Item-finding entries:
+++

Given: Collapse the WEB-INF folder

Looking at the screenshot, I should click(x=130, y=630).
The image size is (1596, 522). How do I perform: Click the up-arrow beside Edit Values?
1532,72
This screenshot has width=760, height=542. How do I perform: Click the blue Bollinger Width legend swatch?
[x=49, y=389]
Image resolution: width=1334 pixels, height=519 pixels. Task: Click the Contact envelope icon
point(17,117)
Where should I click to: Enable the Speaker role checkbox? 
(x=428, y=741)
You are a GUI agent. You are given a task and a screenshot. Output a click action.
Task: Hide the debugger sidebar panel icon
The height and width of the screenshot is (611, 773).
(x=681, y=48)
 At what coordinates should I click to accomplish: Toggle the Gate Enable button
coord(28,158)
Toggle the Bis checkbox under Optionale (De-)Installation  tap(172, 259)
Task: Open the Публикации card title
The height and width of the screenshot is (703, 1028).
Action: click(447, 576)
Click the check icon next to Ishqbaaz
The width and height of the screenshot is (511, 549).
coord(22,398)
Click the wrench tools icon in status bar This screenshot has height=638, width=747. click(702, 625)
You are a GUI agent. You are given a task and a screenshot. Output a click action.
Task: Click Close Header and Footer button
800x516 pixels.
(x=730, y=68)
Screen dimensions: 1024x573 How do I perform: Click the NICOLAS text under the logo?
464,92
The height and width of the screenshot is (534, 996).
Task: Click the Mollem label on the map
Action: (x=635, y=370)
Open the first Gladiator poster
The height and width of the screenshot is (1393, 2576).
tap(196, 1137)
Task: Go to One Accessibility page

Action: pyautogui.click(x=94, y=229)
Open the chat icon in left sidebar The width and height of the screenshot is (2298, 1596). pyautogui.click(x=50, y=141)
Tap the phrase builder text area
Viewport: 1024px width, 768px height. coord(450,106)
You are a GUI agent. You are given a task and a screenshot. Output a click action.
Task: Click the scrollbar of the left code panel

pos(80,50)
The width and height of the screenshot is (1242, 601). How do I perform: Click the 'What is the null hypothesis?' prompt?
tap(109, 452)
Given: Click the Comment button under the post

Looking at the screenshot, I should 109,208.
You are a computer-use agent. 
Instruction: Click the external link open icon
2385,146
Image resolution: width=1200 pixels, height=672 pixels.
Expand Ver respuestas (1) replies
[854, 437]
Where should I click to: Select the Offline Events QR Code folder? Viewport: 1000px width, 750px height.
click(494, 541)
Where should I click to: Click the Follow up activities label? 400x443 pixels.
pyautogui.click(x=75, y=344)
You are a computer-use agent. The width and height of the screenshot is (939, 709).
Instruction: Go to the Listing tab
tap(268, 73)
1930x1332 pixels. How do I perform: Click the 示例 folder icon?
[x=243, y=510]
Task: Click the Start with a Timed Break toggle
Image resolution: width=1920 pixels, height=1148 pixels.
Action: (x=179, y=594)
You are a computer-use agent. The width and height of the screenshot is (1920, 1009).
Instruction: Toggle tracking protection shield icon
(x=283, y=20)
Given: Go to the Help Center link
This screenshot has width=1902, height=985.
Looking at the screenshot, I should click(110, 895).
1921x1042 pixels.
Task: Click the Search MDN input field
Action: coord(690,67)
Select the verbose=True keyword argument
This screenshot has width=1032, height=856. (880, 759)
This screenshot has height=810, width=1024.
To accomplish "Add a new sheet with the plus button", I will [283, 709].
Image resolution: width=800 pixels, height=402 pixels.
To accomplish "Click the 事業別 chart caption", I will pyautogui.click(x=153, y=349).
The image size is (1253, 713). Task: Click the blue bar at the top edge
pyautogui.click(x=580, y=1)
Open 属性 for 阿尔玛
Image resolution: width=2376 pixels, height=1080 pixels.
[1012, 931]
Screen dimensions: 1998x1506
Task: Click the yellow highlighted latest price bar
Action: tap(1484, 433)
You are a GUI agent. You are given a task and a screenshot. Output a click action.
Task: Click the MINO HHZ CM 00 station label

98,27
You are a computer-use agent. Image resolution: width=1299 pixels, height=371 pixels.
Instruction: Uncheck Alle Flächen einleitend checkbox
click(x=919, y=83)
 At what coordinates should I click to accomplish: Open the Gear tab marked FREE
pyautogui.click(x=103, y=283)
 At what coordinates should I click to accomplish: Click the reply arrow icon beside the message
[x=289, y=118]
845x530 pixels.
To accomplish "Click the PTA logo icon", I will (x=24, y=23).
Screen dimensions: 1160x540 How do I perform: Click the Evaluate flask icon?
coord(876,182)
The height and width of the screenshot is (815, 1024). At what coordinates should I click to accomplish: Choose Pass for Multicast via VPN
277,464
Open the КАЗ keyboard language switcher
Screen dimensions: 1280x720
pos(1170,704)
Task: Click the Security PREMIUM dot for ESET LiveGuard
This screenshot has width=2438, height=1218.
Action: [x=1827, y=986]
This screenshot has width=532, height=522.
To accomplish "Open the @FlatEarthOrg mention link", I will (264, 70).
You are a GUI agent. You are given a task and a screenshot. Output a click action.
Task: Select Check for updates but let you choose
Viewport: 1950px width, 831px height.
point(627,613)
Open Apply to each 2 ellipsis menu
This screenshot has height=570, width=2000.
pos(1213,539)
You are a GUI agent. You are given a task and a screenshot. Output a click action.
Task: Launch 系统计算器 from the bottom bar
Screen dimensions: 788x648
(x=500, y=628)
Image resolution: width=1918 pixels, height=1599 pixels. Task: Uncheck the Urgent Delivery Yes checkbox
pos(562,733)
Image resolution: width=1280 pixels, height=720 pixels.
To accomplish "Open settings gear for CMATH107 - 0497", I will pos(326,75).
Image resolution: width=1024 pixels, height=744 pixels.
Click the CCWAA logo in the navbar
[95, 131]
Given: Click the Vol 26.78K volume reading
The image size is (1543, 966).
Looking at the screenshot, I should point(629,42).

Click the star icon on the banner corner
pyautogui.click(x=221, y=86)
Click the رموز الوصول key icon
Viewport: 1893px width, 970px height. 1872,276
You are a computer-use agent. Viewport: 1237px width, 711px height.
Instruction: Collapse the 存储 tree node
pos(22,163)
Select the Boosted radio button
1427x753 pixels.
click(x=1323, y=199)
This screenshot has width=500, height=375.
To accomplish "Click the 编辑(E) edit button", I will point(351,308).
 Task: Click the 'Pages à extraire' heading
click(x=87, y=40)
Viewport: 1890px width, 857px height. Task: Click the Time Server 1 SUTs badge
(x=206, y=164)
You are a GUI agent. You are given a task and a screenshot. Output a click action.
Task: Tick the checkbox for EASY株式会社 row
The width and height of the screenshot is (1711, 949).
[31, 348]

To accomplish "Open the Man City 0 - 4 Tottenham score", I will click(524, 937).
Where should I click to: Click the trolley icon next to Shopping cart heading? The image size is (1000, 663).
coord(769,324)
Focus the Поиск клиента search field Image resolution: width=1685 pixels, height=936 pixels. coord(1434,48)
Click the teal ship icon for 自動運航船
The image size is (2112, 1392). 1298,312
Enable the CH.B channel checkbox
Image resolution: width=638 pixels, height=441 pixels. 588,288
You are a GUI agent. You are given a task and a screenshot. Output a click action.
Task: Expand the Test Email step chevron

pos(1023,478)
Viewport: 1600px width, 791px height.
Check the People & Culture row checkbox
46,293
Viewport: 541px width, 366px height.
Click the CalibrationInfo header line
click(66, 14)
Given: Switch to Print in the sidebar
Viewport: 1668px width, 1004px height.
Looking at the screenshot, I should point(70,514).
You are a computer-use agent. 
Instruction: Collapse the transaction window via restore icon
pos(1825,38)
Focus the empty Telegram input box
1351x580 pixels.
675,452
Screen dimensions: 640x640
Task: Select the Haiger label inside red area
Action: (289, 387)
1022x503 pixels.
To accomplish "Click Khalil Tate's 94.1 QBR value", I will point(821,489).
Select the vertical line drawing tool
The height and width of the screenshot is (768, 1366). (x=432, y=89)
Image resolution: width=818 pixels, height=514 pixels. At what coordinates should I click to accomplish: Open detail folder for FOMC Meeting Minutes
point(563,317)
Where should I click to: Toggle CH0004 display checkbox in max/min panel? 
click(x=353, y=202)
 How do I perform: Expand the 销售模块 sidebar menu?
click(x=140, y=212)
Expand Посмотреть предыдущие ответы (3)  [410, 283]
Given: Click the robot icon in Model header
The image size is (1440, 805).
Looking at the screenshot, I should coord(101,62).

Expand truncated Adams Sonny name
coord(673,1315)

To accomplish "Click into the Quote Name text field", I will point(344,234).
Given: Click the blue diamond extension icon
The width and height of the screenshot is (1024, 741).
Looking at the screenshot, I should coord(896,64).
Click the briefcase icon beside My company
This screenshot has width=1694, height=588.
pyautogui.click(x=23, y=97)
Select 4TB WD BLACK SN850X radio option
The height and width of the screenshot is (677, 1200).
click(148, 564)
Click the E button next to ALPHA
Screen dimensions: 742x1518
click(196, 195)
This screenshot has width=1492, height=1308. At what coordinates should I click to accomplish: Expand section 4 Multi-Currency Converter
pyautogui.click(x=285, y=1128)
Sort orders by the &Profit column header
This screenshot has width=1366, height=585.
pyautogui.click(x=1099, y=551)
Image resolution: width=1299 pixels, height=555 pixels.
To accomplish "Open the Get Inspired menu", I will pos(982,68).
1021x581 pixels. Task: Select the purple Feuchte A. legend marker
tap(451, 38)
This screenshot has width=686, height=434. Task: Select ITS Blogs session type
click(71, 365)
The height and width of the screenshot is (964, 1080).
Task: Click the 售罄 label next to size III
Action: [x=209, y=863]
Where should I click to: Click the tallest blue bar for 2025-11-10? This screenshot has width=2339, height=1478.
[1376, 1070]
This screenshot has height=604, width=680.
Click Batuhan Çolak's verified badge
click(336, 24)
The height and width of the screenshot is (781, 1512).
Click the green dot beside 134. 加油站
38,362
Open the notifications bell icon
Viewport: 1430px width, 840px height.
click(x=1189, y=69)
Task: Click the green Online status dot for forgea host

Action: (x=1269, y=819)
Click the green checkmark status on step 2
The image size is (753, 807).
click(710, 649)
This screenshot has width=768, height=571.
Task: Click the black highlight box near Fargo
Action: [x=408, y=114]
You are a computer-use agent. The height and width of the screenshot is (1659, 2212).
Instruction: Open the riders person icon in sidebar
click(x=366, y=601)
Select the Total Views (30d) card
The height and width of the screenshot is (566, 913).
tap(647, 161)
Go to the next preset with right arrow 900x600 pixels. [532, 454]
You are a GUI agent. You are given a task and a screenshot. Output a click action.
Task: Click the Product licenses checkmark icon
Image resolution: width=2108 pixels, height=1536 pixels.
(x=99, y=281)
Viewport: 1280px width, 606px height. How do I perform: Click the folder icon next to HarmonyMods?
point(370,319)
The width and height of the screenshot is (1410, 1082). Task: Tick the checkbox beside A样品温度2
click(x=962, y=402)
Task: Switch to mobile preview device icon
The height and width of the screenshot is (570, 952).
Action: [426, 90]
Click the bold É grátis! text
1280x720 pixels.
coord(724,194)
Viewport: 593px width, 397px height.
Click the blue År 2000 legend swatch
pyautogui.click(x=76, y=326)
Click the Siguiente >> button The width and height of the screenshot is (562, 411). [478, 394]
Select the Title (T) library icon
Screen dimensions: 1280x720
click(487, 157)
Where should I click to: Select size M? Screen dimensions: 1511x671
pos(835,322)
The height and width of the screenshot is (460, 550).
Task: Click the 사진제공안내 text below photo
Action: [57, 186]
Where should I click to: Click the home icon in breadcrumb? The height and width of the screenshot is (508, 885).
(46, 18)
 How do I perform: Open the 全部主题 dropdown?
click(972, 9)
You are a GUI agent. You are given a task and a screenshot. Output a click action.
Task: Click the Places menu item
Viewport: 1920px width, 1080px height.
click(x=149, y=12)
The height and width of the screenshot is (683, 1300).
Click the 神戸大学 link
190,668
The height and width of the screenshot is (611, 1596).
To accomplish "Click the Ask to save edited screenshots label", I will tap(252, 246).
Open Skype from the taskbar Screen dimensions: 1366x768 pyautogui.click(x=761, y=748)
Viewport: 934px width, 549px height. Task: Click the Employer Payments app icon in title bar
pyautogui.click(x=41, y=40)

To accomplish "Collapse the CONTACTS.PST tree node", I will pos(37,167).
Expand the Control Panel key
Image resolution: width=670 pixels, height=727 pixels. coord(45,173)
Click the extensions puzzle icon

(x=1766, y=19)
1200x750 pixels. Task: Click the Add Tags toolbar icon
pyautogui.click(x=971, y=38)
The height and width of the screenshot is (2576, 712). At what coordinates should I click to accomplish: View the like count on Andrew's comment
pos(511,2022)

+++

Repeat everything from the line containing "1021x581 pixels. Task: Select" down to the line containing "coord(724,194)", both of those lines included.

**ANSWER TO THIS TASK**
1021x581 pixels. Task: Select the purple Feuchte A. legend marker
tap(451, 38)
This screenshot has width=686, height=434. Task: Select ITS Blogs session type
click(71, 365)
The height and width of the screenshot is (964, 1080).
Task: Click the 售罄 label next to size III
Action: [x=209, y=863]
Where should I click to: Click the tallest blue bar for 2025-11-10? This screenshot has width=2339, height=1478.
[1376, 1070]
This screenshot has height=604, width=680.
Click Batuhan Çolak's verified badge
click(336, 24)
The height and width of the screenshot is (781, 1512).
Click the green dot beside 134. 加油站
38,362
Open the notifications bell icon
Viewport: 1430px width, 840px height.
click(x=1189, y=69)
Task: Click the green Online status dot for forgea host

Action: (x=1269, y=819)
Click the green checkmark status on step 2
The image size is (753, 807).
click(710, 649)
This screenshot has width=768, height=571.
Task: Click the black highlight box near Fargo
Action: [x=408, y=114]
You are a computer-use agent. The height and width of the screenshot is (1659, 2212).
Instruction: Open the riders person icon in sidebar
click(x=366, y=601)
Select the Total Views (30d) card
The height and width of the screenshot is (566, 913).
tap(647, 161)
Go to the next preset with right arrow 900x600 pixels. [532, 454]
You are a GUI agent. You are given a task and a screenshot. Output a click action.
Task: Click the Product licenses checkmark icon
Image resolution: width=2108 pixels, height=1536 pixels.
(x=99, y=281)
Viewport: 1280px width, 606px height. How do I perform: Click the folder icon next to HarmonyMods?
point(370,319)
The width and height of the screenshot is (1410, 1082). Task: Tick the checkbox beside A样品温度2
click(x=962, y=402)
Task: Switch to mobile preview device icon
The height and width of the screenshot is (570, 952).
Action: [426, 90]
Click the bold É grátis! text
1280x720 pixels.
coord(724,194)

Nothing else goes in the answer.